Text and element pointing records
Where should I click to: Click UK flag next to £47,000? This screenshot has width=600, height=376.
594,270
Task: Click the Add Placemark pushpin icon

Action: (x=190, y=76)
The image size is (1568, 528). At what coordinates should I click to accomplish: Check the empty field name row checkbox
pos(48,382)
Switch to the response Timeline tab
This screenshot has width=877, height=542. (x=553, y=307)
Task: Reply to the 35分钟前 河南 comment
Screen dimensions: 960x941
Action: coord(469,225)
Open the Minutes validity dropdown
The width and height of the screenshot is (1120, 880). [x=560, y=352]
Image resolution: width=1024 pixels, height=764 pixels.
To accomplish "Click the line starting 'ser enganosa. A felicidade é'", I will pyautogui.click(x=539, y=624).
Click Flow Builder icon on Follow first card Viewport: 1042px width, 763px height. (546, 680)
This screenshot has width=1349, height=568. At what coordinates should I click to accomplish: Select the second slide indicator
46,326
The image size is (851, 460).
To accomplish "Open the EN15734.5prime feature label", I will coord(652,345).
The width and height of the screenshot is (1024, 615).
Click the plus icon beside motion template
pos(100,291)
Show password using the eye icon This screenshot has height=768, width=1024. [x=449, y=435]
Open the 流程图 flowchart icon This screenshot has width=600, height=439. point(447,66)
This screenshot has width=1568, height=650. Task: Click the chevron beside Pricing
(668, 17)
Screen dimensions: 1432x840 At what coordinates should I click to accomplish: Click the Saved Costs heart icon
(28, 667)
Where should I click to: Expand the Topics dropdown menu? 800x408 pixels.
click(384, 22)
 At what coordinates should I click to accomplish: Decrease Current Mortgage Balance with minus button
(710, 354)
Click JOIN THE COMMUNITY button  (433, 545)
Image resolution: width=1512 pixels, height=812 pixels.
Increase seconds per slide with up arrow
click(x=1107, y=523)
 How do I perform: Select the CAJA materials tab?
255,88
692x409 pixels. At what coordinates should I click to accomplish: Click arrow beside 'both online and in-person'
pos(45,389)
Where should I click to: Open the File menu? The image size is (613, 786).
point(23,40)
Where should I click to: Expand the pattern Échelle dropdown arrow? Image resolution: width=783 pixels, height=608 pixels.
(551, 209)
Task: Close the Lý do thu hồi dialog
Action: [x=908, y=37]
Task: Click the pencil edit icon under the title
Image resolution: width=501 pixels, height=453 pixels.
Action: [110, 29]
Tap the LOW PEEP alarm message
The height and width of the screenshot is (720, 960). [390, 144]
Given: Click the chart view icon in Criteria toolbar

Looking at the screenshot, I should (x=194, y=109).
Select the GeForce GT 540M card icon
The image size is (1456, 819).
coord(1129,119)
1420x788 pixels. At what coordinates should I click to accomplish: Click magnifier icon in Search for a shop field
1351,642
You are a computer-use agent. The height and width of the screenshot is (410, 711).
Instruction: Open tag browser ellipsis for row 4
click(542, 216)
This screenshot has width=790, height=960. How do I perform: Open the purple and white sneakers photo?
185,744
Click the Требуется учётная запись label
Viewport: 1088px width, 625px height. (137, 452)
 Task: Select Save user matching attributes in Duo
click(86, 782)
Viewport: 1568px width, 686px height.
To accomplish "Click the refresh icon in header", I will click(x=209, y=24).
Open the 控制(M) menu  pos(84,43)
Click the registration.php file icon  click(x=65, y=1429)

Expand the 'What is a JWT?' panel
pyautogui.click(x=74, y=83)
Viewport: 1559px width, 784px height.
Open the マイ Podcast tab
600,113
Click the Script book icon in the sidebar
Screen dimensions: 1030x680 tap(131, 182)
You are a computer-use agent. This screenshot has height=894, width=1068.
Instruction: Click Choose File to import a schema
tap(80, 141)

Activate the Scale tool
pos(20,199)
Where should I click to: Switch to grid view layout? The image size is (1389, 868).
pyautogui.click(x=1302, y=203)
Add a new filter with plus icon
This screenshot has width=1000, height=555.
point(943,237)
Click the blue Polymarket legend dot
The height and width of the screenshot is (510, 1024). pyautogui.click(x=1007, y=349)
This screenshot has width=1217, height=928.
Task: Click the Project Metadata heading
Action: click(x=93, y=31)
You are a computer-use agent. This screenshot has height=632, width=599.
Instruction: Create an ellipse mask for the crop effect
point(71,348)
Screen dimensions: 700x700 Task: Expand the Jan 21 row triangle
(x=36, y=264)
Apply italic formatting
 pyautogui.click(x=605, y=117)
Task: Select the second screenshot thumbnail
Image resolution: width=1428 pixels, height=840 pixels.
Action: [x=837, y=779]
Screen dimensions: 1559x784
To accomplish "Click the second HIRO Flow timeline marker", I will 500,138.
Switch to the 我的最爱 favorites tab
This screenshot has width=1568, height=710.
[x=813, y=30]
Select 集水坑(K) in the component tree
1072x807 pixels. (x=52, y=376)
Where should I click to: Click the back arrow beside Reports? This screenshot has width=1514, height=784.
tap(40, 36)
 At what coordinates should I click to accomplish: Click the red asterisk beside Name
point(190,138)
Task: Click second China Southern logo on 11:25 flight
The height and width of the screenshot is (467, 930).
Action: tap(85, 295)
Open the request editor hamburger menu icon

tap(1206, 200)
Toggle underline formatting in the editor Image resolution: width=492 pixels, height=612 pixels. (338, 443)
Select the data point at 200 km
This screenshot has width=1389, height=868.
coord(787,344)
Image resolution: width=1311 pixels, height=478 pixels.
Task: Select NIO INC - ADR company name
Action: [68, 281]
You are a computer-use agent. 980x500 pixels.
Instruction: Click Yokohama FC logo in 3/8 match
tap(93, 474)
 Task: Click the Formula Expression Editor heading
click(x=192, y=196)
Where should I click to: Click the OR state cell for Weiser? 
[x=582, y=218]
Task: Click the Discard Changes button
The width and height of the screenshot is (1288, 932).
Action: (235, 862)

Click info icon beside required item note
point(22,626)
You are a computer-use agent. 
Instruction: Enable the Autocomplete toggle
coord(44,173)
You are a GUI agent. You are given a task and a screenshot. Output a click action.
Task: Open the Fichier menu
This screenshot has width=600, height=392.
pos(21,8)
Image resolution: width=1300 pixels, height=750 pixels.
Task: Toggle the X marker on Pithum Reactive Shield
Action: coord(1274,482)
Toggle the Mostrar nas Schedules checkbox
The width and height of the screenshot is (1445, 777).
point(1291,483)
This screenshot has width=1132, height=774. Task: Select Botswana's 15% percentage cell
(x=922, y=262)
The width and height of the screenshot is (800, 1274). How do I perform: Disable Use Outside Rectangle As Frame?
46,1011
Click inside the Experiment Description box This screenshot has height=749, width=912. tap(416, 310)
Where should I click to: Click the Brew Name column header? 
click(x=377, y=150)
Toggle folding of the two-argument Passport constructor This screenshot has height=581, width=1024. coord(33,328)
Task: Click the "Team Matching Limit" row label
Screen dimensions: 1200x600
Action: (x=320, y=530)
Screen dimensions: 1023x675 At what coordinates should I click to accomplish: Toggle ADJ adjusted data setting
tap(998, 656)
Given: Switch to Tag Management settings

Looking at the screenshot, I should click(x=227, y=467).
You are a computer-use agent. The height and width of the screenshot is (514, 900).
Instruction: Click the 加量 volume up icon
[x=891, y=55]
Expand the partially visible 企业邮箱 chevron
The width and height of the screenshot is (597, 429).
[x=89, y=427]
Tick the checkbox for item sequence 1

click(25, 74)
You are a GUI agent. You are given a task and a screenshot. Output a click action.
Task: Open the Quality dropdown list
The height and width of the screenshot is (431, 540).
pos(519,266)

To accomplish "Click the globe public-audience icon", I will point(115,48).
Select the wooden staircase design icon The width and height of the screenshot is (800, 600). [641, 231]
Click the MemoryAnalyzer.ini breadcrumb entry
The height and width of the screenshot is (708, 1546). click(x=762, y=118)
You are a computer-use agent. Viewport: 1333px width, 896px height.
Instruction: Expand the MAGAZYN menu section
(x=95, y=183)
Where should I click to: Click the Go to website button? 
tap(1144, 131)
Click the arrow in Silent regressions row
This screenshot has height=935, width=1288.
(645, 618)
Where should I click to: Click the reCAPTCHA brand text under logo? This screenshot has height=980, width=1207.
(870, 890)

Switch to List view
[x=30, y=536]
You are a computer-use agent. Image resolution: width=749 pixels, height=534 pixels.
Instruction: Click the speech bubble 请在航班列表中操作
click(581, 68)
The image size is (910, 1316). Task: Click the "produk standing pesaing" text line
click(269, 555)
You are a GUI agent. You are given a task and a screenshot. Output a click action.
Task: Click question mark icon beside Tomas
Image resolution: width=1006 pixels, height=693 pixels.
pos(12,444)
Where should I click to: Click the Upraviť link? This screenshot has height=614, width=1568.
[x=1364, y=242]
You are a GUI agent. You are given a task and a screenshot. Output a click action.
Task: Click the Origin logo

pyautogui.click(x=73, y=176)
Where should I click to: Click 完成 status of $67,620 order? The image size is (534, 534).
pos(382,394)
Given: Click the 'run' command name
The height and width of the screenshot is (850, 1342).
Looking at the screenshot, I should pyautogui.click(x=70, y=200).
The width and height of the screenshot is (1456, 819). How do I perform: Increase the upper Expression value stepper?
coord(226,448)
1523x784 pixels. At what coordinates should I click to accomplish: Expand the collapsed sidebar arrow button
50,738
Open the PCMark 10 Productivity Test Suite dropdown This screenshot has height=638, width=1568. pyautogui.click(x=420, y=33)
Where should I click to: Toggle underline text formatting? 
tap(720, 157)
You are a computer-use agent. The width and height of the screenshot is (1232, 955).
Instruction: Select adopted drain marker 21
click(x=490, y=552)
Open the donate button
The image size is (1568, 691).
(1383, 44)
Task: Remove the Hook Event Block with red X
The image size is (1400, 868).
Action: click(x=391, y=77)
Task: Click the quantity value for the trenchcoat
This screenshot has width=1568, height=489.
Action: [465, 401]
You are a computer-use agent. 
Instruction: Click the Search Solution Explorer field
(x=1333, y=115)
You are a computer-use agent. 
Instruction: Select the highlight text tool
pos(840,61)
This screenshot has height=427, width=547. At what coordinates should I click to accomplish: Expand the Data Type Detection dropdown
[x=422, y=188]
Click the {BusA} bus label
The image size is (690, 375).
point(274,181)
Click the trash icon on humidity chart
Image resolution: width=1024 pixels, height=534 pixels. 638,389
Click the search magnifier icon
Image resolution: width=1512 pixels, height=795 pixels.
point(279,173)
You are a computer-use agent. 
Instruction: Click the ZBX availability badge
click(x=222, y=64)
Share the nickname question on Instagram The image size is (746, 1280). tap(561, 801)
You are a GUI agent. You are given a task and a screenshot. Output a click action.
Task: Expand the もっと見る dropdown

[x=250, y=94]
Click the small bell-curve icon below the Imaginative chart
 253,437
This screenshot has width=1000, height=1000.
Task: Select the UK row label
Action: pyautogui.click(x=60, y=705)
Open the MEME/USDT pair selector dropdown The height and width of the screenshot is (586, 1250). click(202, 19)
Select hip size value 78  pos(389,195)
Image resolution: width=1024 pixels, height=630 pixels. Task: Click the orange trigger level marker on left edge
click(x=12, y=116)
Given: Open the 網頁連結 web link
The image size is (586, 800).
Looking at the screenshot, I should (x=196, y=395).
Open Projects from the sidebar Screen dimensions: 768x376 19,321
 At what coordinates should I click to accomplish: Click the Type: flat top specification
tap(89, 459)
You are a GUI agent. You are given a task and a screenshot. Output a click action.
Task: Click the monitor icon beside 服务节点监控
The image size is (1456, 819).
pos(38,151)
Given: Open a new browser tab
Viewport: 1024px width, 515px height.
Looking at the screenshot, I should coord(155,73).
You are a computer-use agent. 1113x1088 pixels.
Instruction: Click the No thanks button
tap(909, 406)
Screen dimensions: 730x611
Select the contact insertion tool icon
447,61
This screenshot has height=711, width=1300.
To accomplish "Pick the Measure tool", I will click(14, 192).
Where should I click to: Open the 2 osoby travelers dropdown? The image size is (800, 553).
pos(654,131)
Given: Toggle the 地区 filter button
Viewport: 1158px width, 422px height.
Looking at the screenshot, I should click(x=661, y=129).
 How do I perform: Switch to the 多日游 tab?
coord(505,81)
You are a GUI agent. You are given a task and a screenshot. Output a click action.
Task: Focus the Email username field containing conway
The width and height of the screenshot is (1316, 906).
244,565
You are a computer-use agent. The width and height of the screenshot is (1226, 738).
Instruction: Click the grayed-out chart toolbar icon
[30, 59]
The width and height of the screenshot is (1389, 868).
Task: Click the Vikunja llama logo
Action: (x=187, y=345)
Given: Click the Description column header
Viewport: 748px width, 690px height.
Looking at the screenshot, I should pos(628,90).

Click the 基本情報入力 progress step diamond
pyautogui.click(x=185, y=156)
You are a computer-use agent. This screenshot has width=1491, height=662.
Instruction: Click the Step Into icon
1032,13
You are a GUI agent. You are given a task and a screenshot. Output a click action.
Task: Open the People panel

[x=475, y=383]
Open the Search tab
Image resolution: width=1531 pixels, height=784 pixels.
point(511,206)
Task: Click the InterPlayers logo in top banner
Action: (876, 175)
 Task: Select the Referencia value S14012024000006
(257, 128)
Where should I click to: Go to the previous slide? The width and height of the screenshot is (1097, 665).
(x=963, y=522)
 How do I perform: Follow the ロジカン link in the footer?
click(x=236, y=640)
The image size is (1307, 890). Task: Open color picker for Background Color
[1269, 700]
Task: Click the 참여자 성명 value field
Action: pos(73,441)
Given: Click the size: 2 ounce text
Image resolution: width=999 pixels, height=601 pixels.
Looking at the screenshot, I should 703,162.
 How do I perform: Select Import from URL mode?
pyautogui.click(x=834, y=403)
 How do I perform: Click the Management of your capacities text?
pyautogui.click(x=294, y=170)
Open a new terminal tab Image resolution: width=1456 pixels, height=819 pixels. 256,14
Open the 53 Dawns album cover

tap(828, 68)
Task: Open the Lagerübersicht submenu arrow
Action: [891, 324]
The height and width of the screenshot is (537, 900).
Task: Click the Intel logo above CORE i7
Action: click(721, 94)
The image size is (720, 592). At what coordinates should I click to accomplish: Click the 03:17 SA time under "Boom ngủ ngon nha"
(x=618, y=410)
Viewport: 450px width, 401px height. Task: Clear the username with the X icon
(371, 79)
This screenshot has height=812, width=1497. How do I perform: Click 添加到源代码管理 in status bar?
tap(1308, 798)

■ **Task details**
Arrange the lines from the start of the material up to and including the line containing "Action: (x=190, y=76)" as a numbered list, omitting blank lines.

■ **Reply**
1. Where should I click to: Click UK flag next to £47,000? This screenshot has width=600, height=376.
2. 594,270
3. Task: Click the Add Placemark pushpin icon
4. Action: (x=190, y=76)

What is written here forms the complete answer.